How legitimacy is constituted in this environment. Who gets to say yes. Where the formal sanction for decisions actually lives. Authority is the layer most often missed when an outsider assumes the org chart is the truth, when in fact the room often has a different shape than the chart suggests.

P: Power

How influence is actually distributed, exercised, and contested. Power is not the same as authority. Authority sits on the org chart. Power sits in the hallway. Reading power means seeing who actually moves things, who quietly blocks them, and what currencies of influence are in circulation in this particular room.

S: Systems and Social Trust

The institutional plumbing that determines how things move, and the trust dynamics that either let those systems work or quietly disable them. Systems and trust are the foundation layer of any environment. When trust is high, even imperfect systems function. When trust is low, even the best-designed systems are routed around.

Reading All Four Together

Each dimension, read alone, gives you a partial picture. Read together, the four dimensions produce what I call context intelligence: the capacity to interpret an operating environment with enough resolution that the actions you take next are appropriate to that environment.

Context intelligence is the human equivalent of the discipline that AI engineers call context engineering. Both are responses to the same underlying problem. Both reduce the same hidden cost. Both turn an invisible drag on performance into a manageable, addressable variable.

MAPS does for organisations and individuals what context engineering does for AI systems. It surfaces the layers of an environment that would otherwise be invisible, gives them names, makes them readable, and creates a basis for action that is matched to the room rather than imported from a different one.

Why This Conversation Is Happening Now

It is not an accident that the phrase context tax surfaced first in the world of AI. Building AI systems made the problem unignorable. When a model produces a confidently wrong answer because it could not see the surrounding picture, the cost is right there in the output. You can measure it. You can debug it. You can do something about it.

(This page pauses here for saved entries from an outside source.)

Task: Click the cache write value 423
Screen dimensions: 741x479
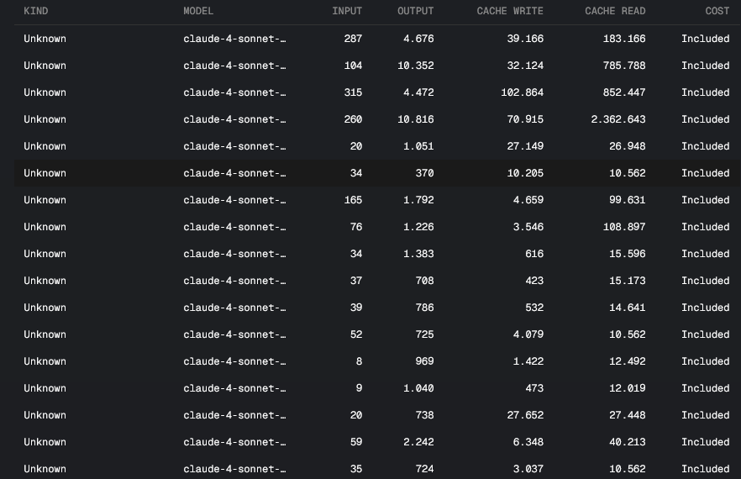Action: click(534, 281)
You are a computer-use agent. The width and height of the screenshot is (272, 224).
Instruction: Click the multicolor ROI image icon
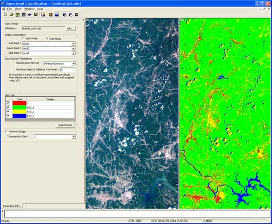point(17,15)
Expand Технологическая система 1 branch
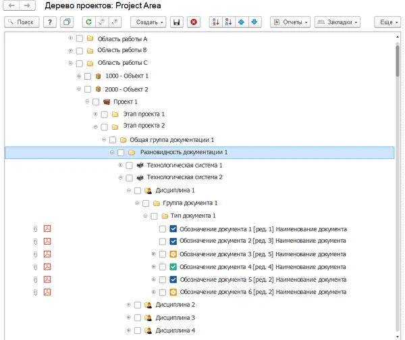Viewport: 405px width, 340px height. coord(120,165)
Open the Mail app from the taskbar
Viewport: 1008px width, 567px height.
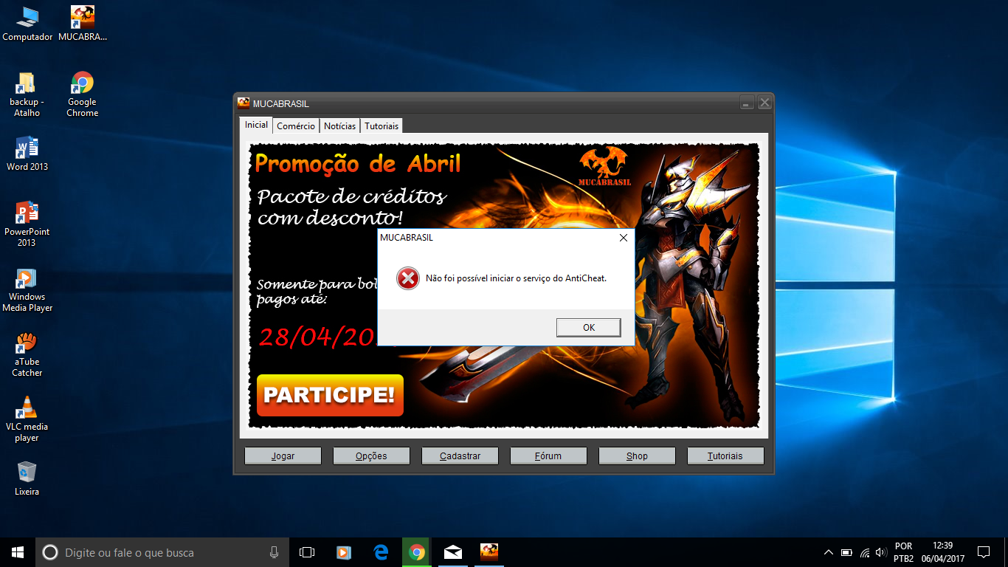(x=453, y=552)
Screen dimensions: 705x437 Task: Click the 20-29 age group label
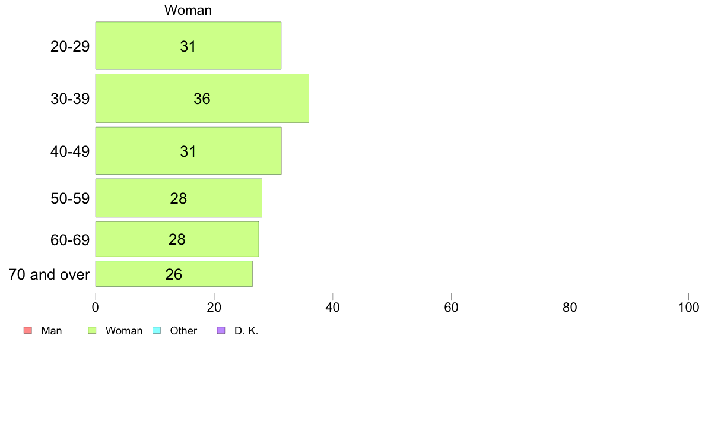click(x=70, y=46)
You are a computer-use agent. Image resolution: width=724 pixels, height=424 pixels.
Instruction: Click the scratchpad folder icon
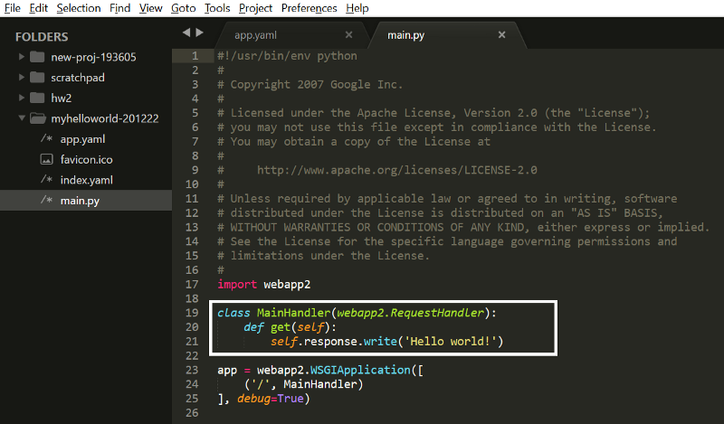37,78
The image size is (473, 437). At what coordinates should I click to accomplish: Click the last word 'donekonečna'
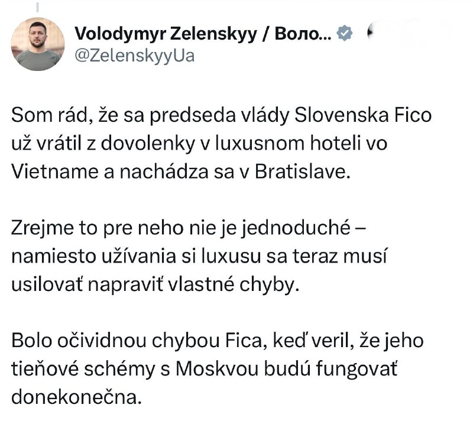pyautogui.click(x=76, y=397)
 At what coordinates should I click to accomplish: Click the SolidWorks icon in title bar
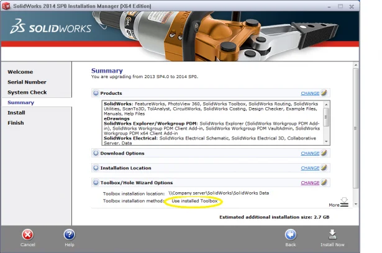click(x=6, y=5)
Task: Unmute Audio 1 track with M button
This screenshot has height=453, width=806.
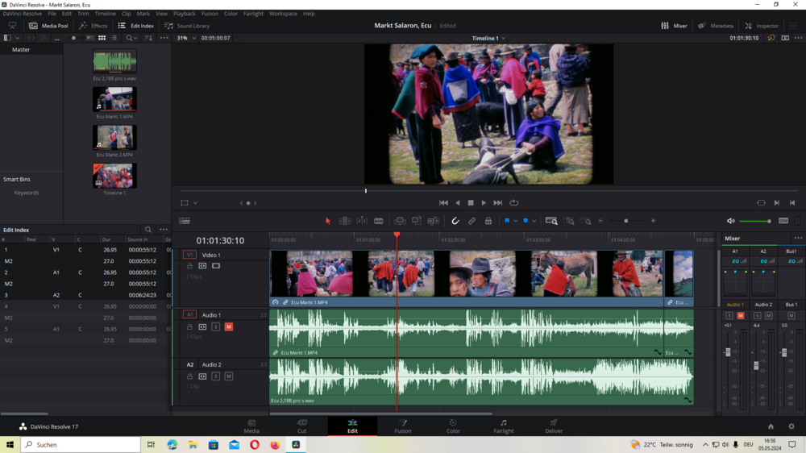Action: 229,327
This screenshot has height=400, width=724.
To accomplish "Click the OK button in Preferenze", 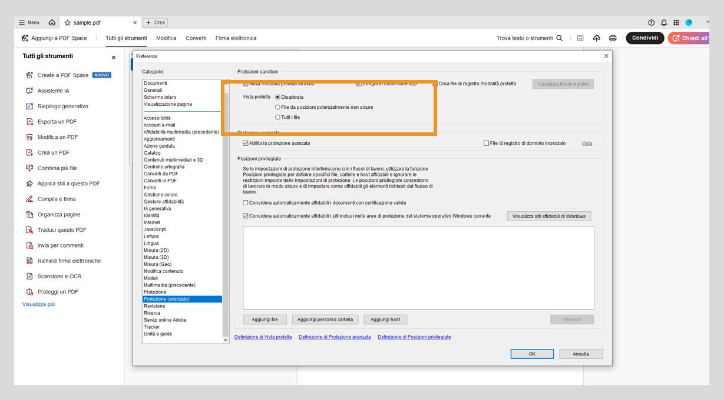I will coord(531,354).
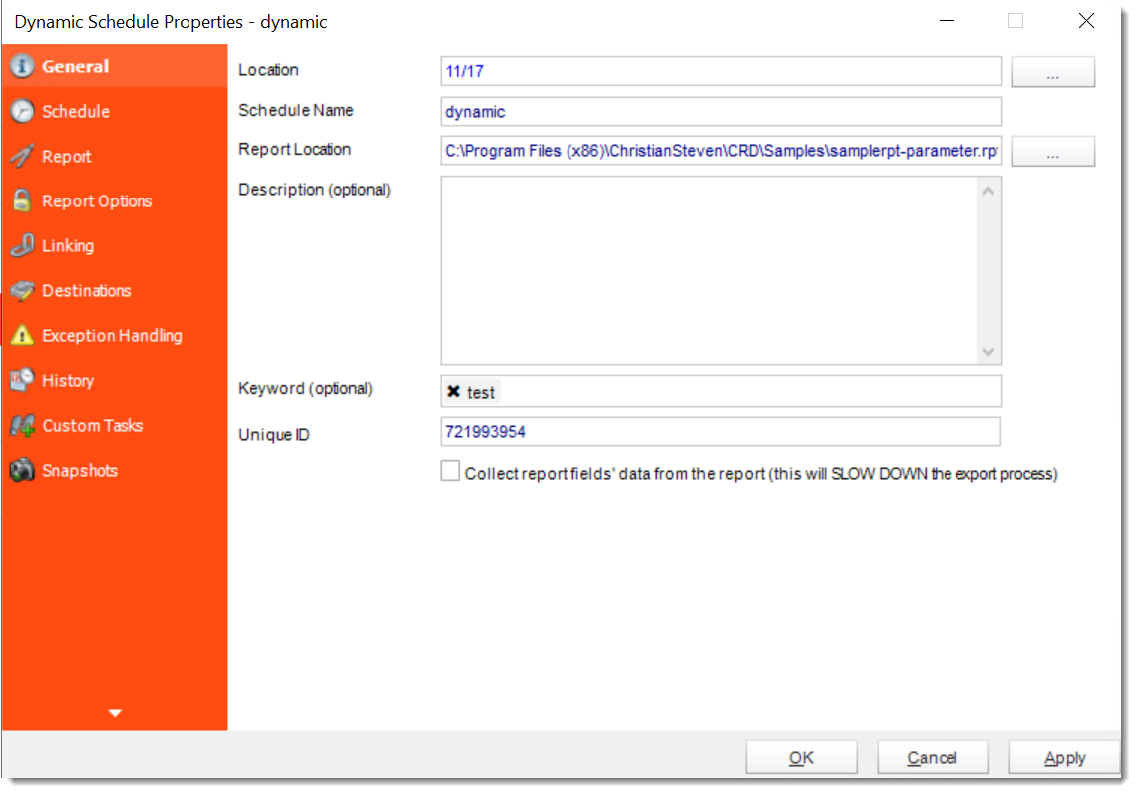
Task: Open the Destinations printer icon
Action: click(24, 290)
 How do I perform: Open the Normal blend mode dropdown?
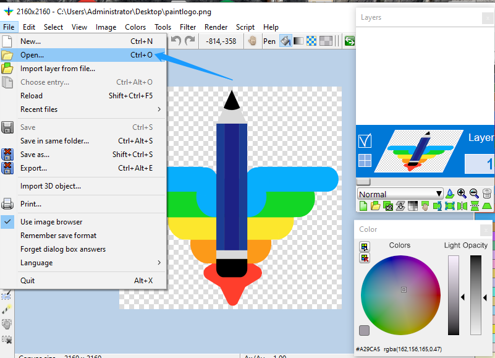point(400,194)
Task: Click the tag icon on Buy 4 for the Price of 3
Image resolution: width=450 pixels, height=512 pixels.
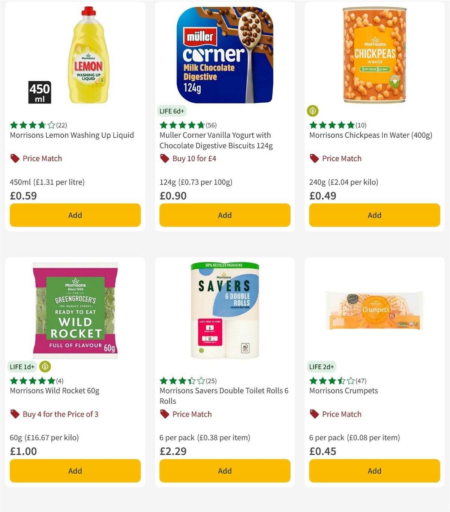Action: pyautogui.click(x=15, y=414)
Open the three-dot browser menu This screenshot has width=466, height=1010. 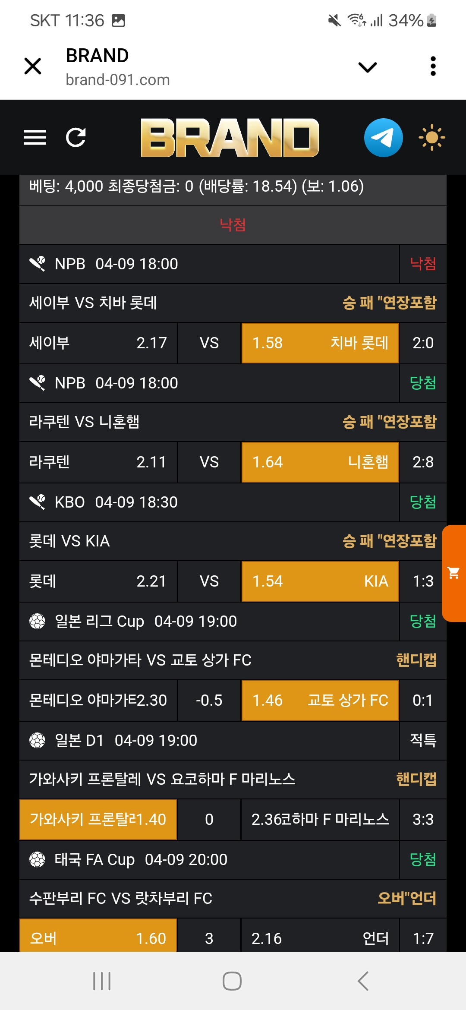click(x=433, y=66)
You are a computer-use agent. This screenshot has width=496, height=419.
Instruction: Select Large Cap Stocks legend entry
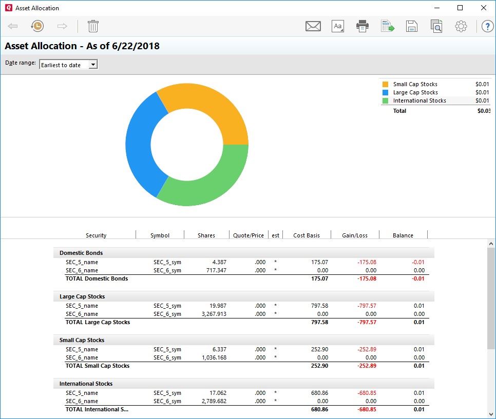coord(415,92)
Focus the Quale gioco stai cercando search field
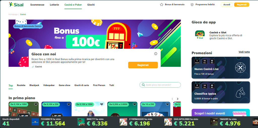This screenshot has height=128, width=258. (160, 85)
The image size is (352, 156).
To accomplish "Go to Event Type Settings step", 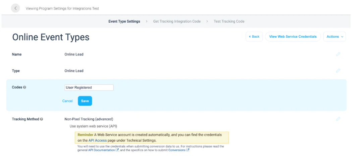I will pos(124,21).
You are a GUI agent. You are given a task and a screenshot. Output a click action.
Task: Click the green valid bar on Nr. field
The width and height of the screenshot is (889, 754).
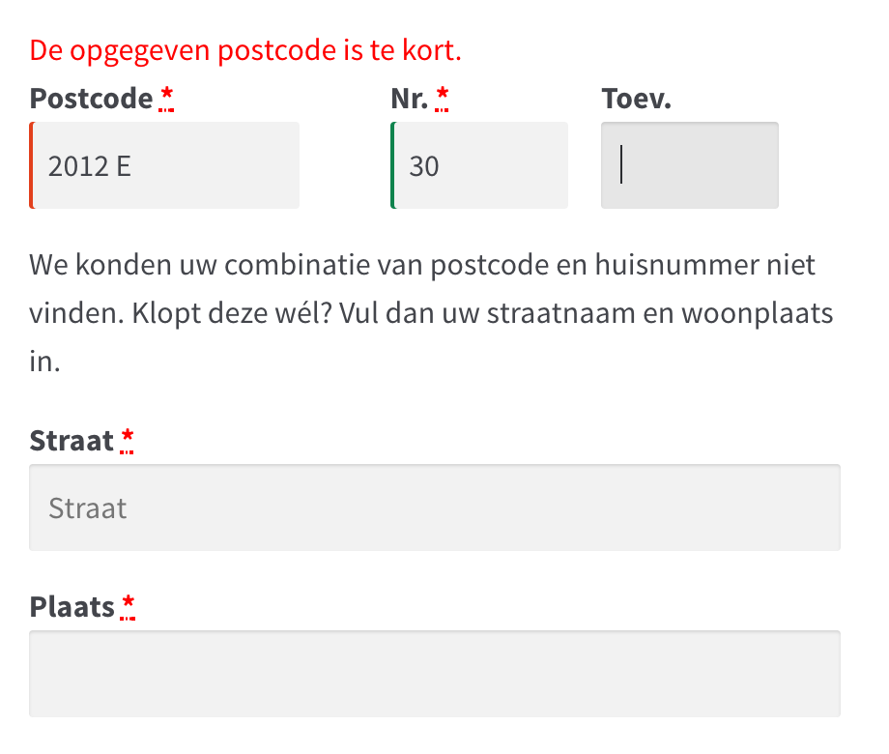pyautogui.click(x=392, y=166)
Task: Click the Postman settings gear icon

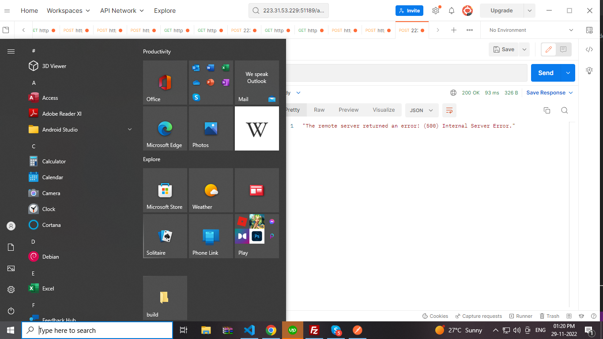Action: [x=436, y=11]
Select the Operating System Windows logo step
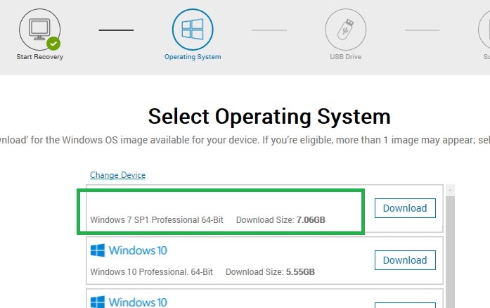490x308 pixels. 193,30
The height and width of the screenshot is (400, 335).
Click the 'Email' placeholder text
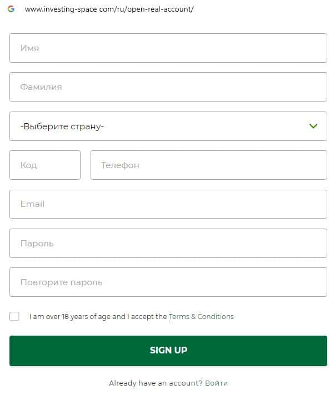click(x=32, y=204)
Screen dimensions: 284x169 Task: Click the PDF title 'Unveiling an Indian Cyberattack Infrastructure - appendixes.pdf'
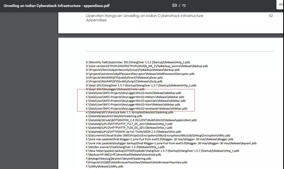tap(56, 6)
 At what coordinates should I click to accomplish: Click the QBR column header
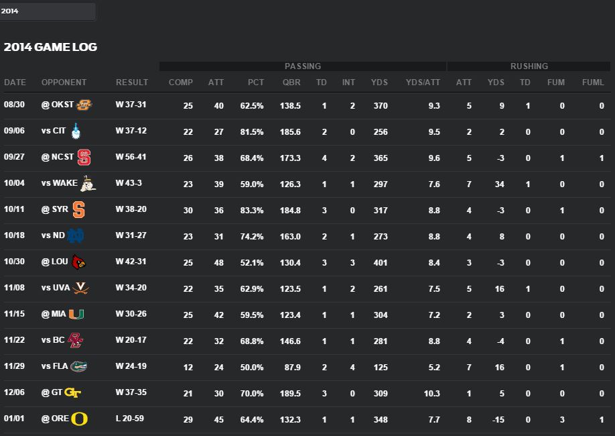tap(291, 83)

In organisations and in individual careers, the same cost has always been there. It just hid better. It looked like bad luck, bad fit, bad timing, bad partners, bad market conditions, bad management. We did not have a vocabulary for naming what was actually going wrong.

Now we do. The AI engineers named it first. The phrase fits the human and organisational versions of the problem so well because it is, at root, the same problem. Decision-making systems, of any kind, fail in predictable ways when they act without enough context. The fix, in any setting, is to make context legible, structured, and addressable.

That is what MAPS is for. It is a method for doing context engineering on the human side of the line.

Organisations that learn to read their operating environments with MAPS reduce execution loss in their portfolios. Individuals who learn to read rooms with MAPS reduce the personal cost of transitions and the time it takes to become effective in any new environment. Both, in their different ways, stop paying a tax they did not know they were being charged.

A Final Word

The context tax is not new. What is new is the language for naming it, and the discipline for reducing it. Engineers building AI systems showed us that the cost of missing context is a fixable cost when you treat it as engineering. The same is true for organisations. The same is true for people.

Through Edify Learning Forum, my work is to take the discipline of context intelligence out of the realm of intuition and into the realm of structured practice. The MAPS framework is the tool through which we do it. The book that introduces it, The Context Tax, names the cost. The framework underneath it gives us the way to start reducing it.

Wherever you sit, building AI systems, leading an institution, navigating your own career across cultures and contexts, the same question applies. What is the cost you are currently paying for context you have not yet learned to read? And what would it be worth, to you or to your organisation, to stop paying it?